*Data records:*
# # # #

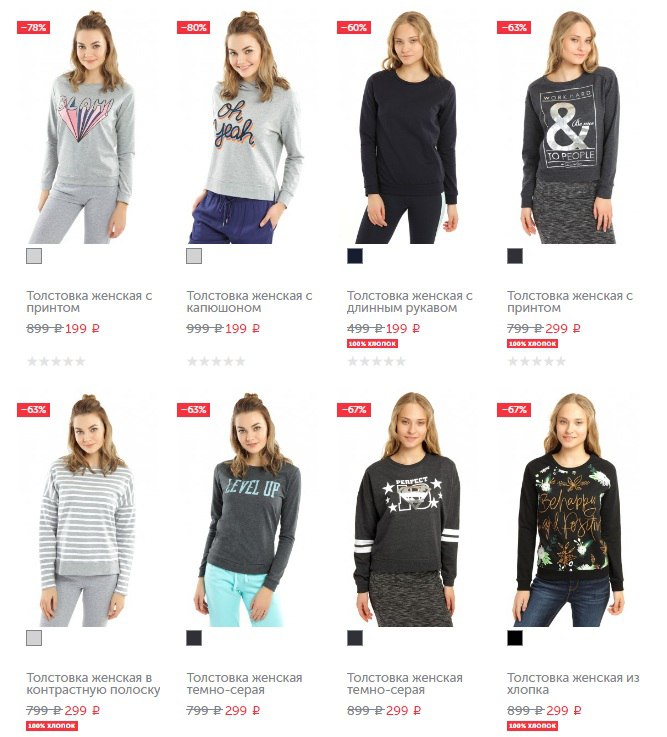Click the -78% discount badge

33,27
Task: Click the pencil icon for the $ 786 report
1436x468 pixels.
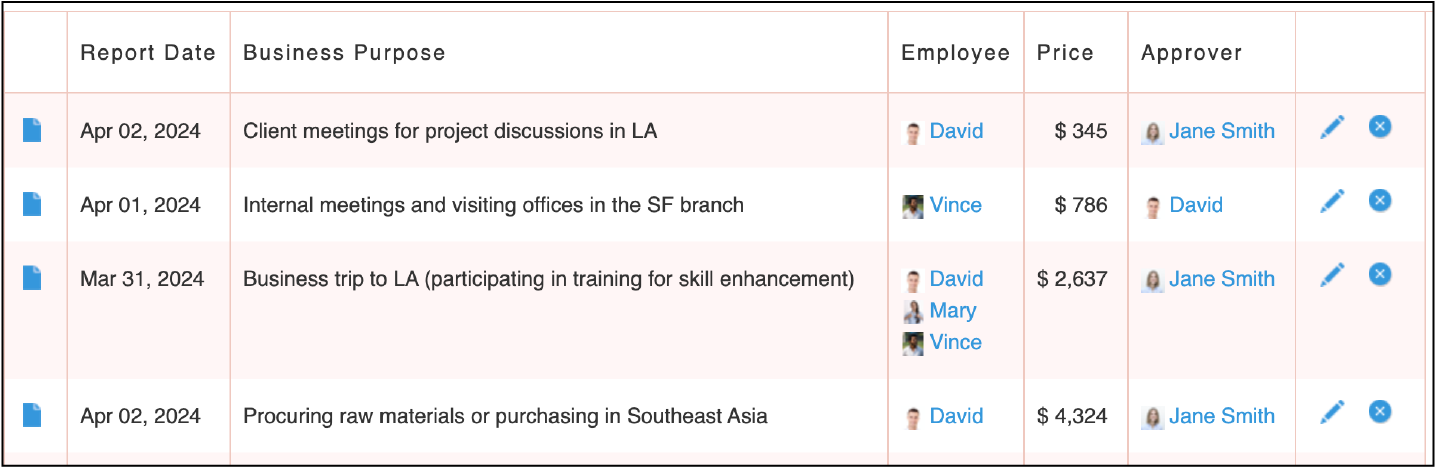Action: pos(1332,201)
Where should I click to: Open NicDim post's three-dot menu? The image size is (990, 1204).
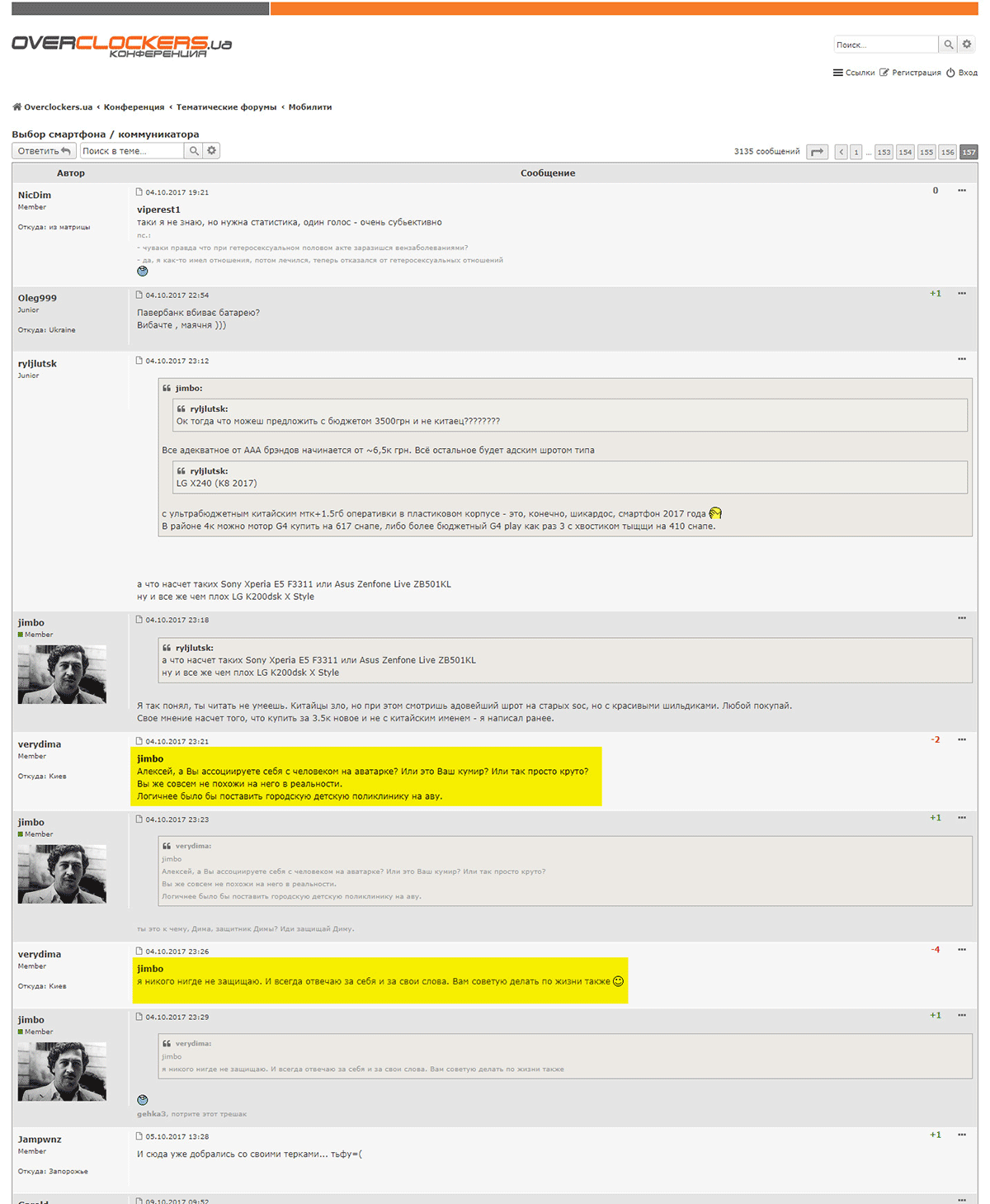962,191
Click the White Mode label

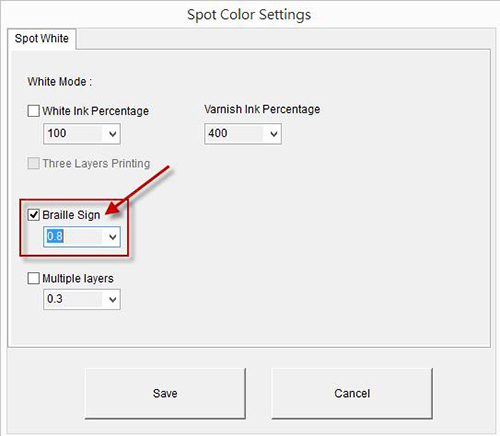pyautogui.click(x=60, y=82)
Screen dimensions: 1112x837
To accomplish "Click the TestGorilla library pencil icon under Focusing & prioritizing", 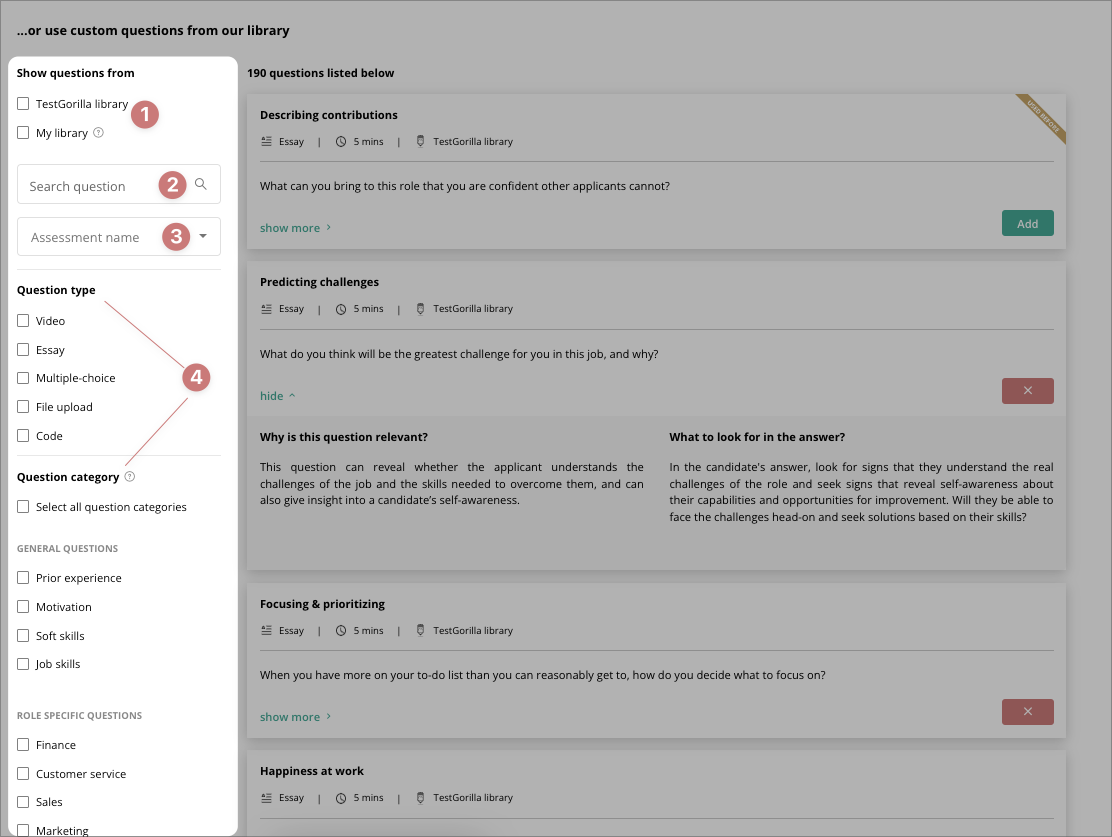I will point(420,630).
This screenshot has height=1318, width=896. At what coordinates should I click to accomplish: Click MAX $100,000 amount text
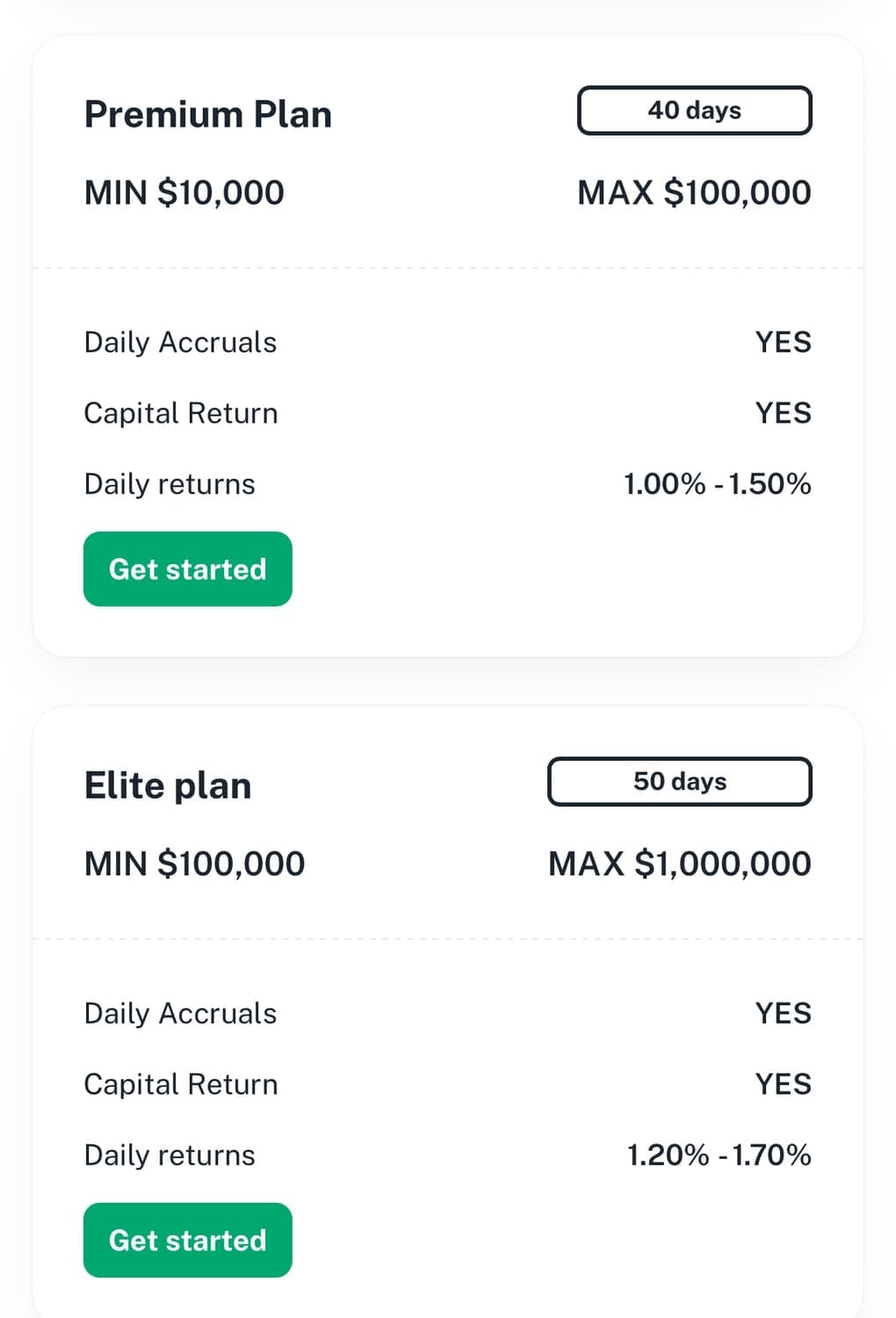pyautogui.click(x=694, y=192)
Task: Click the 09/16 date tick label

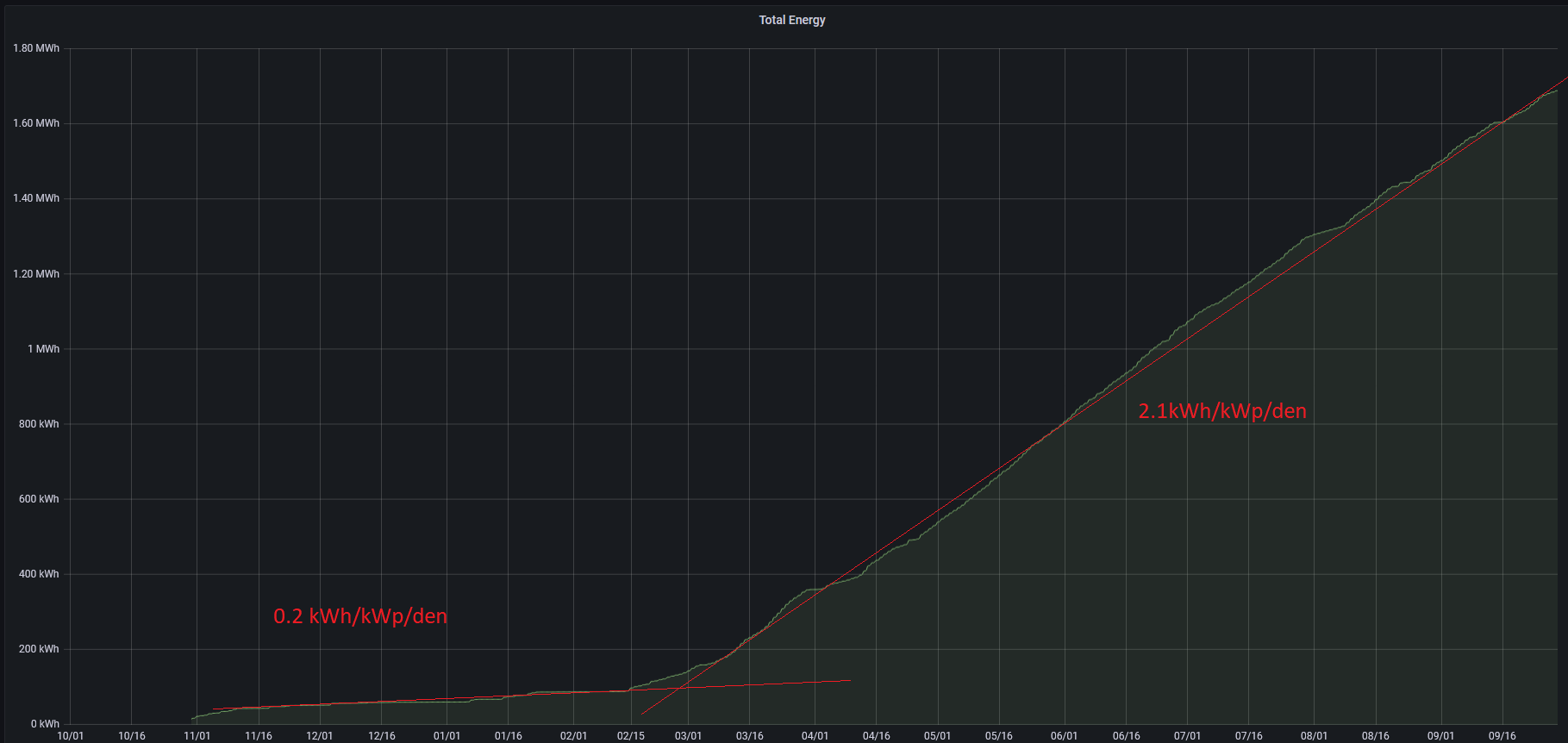Action: tap(1502, 736)
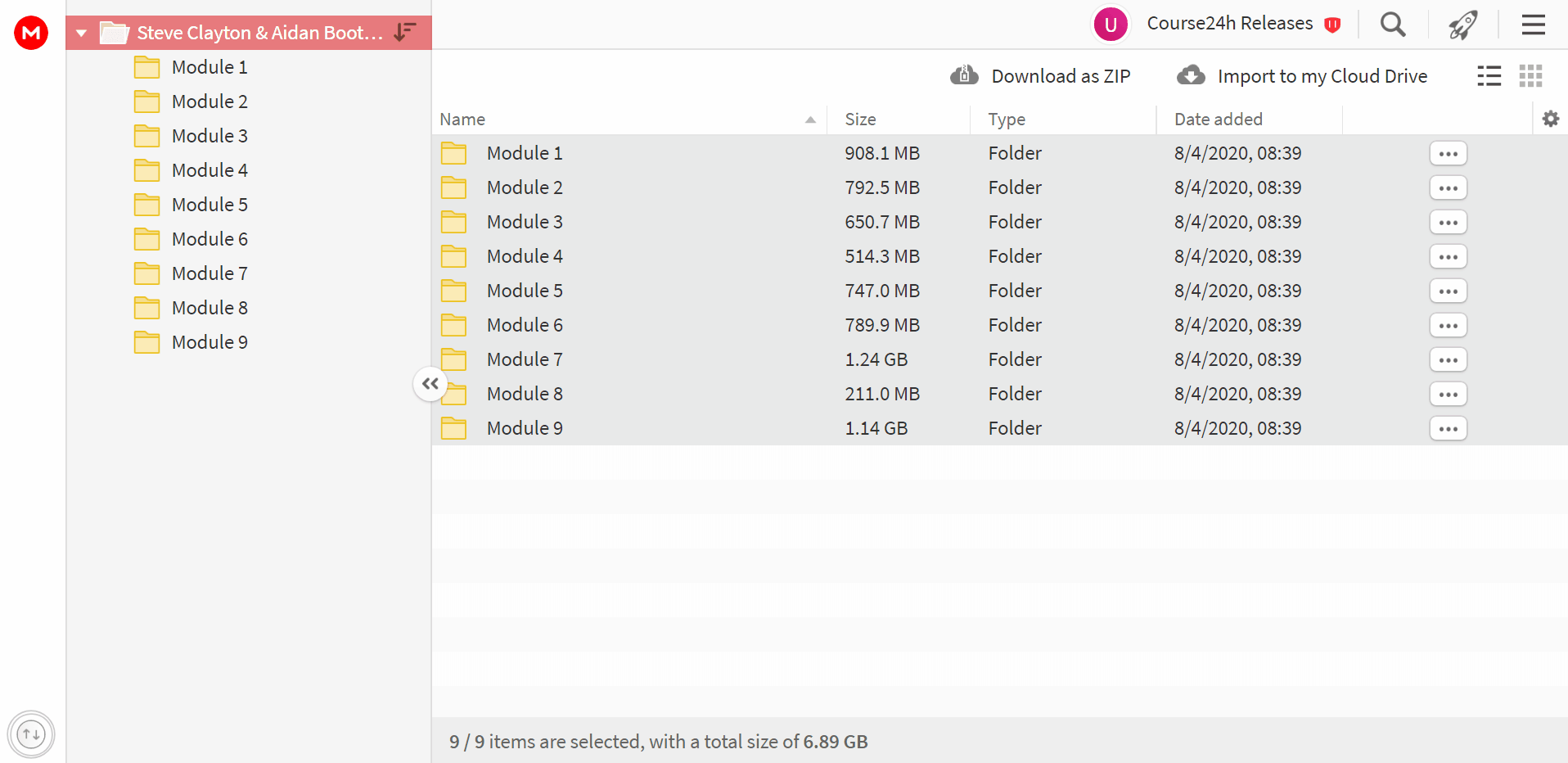Switch to grid thumbnail view
The image size is (1568, 763).
[1530, 76]
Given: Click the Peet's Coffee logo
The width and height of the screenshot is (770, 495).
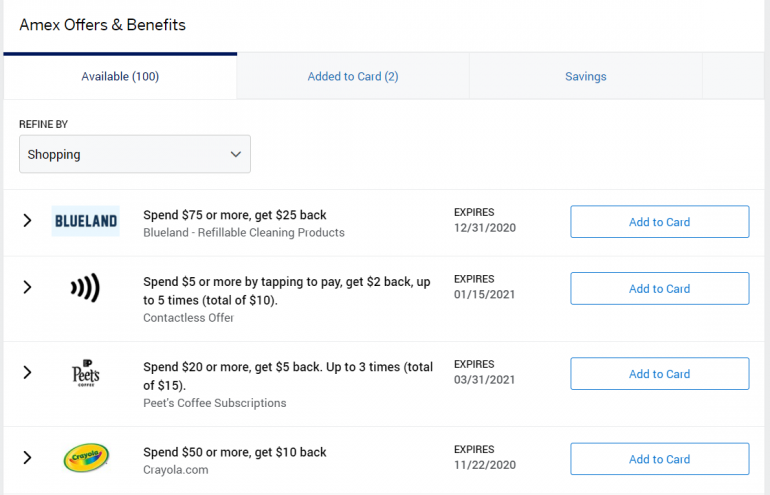Looking at the screenshot, I should [85, 372].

# # # #

*What to produce:*
Reproduce exactly the lines above that run from the one with "Task: Click the 09/16 date tick label" to the one with "Given: Click the Peet's Coffee logo", both included, leaving pictures out.

*Response to the task:*
Task: Click the 09/16 date tick label

Action: tap(1502, 736)
Switch to grid thumbnail view
The image size is (1568, 763).
[1530, 76]
Given: Click the Peet's Coffee logo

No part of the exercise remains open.